10 things AI can automate in your hotel or restaurant this week
Short answer: An independent hotel or restaurant can deploy AI automation for review responses, DM-based guest concierge, booking confirmations, and weekly reporting within 5–10 working days using n8n, an LLM API, and existing tools like SevenRooms, ManyChat or Google Business Profile. Below: 10 specific systems, what they cost, and which to start with based on your venue type.
Most hospitality operators we talk to are stuck at the same point. ChatGPT helped write some menus. Maybe staff use Claude to draft emails. The real time-sinks — the inbox, the reviews, the reporting — are still manual. Here's where to actually start.
1. Automated review responses on Google, TripAdvisor and Booking.com
The system scrapes new reviews from your platforms, drafts a brand-aligned response with an LLM, sends it to a manager's phone via Telegram for one-tap approval, then publishes back. Response rate goes from "we'll get to it next week" to under 12 hours. Google Maps ranks venues higher when they respond to reviews quickly and consistently — meaning this also pulls in more bookings.
2. AI concierge for Instagram and Facebook DMs
Most hotels and restaurants lose enquiries because nobody answers the DM in time. A ManyChat frontend plus an LLM brain handles availability questions, FAQs, opening hours, dietary requirements, and sends a booking link — 24/7. Anything complex escalates to a human. We've seen venues recover 15–25% more enquiries that were previously dying in the inbox.
3. Booking confirmations + pre-arrival upsells
Once a booking is made, an automated sequence kicks in: confirmation email, pre-arrival message with check-in details and parking info, optional upsell (room upgrade, F&B credit, spa add-on), and final reminder. The upsell sequence alone typically lifts ancillary revenue by 8–12% on independent hotels.
4. Post-stay feedback collection with sentiment routing
After checkout: a one-question survey via SMS or email. Positive sentiment is routed to TripAdvisor with a one-click "share your review" link. Negative sentiment routes to the GM's phone with the guest details so it can be resolved before it goes public. This shifts your public review distribution upward without faking anything.
5. No-show prediction from booking patterns
An ML model scores each booking on no-show probability based on lead time, channel, party size, weather, and historical patterns. The top 10% risk bookings get an automated confirmation request the day before. F&B venues see no-show rates drop by 30–40% with this.

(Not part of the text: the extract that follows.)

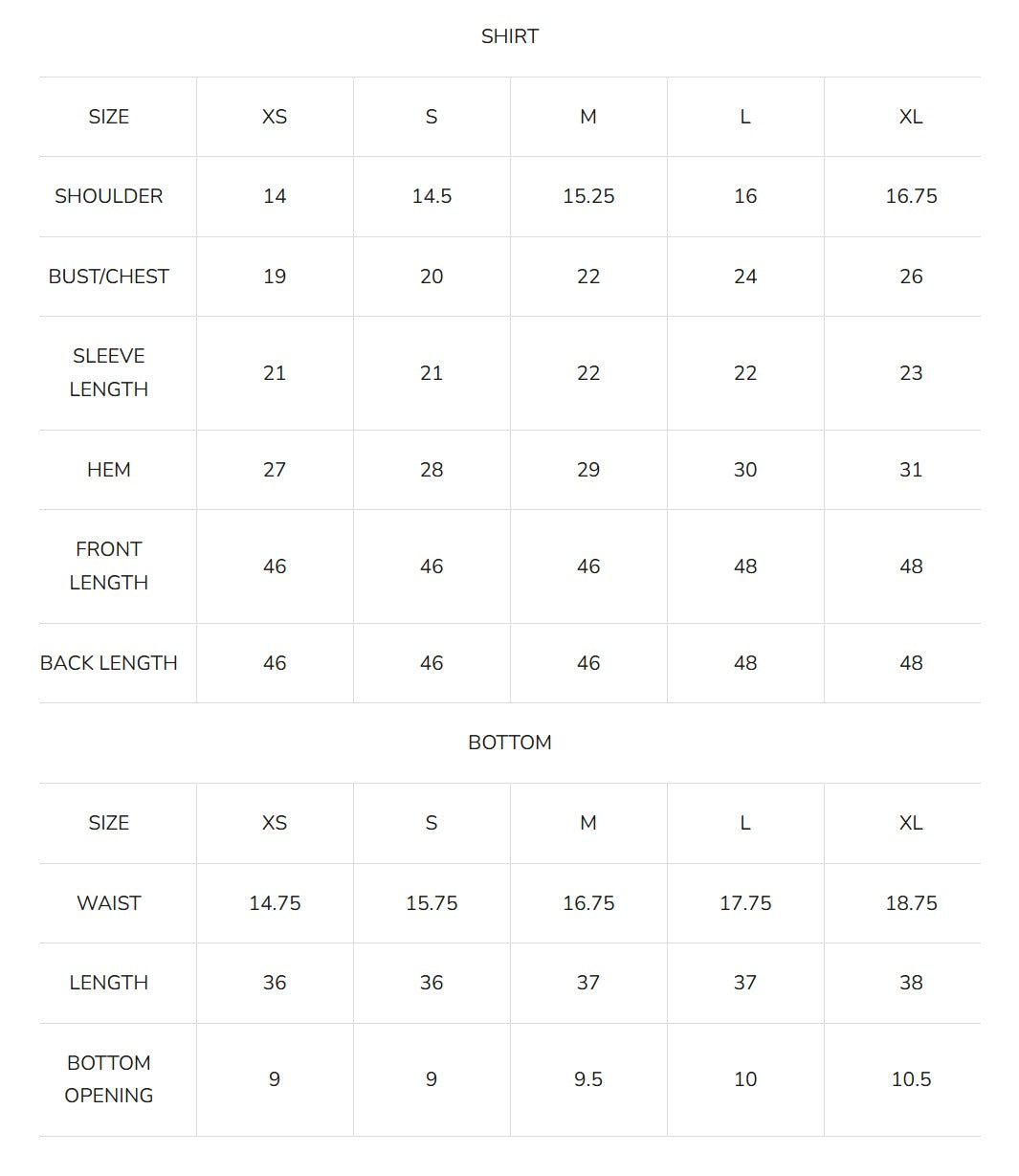Click the SHIRT table heading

6. Weekly performance reports in your inbox
Every Monday at 7am: occupancy vs target, ADR, RevPAR, review score delta, top-3 issues from negative reviews, social mentions summary. One email. Built from your PMS, GBP API, and review platforms. Replaces the 90 minutes someone spends building it manually.
7. Google Business Profile post scheduling
GBP posts are an underused ranking signal. Most venues post zero times per month. An automation generates a weekly post from your event calendar, menu updates, or seasonal content, gets manager approval, and schedules it out. Two-minute weekly task replaces "we should really update that page."
8. Supplier follow-up sequences
F&B and ops procurement often loses days to "did you reply to that?" Automated follow-up after 48h of no reply, second nudge at 5 days, escalation to GM at 7. Quiet but it saves real hours and stops orders falling through.
9. Staff shift conflict detection
When the schedule lands, an automation cross-checks for overlaps, undertimes, and labour-law breaches (Latvia, EU). Conflicts ping the manager before they become a Friday-night crisis. Works with most modern scheduling tools via webhook.
10. Competitor benchmark dashboards
Once a week, scrape competitor review counts, Google ratings, average price, and OTA visibility (you can do this legally for public-facing data). Track delta-vs-them over time. Useful for boards, useful for revenue management, kills the "how are we doing vs Kempinski?" question.
What it actually costs
| Automation | Time to ship | Monthly tooling | Done-for-you |
|---|---|---|---|
| Review responses (1) | 5–7 days | €40–€60 | €800/month |
| DM concierge (2) | 7–10 days | €60–€90 | €1,000/month |
| Booking/upsell sequences (3) | 3–5 days | €20 | included |
| Reporting (6) | 3 days | €10 | included |
| No-show prediction (5) | 3–4 weeks | €40 | €500 add-on |
Where to start
If you only do one this month, do item 1. Review automation has the highest leverage because it compounds: more reviews and faster responses raise Google Maps ranking, which drives more bookings, which produce more reviews. That's a flywheel.
If you're an F&B venue first and a hotel second, do item 2 instead. DM volume on Instagram is where you're losing money right now.
The painful truth: most hotels we audit have 200+ reviews unanswered going back two years. That backlog is costing them a position on the local map pack. One weekend of setup fixes it forever.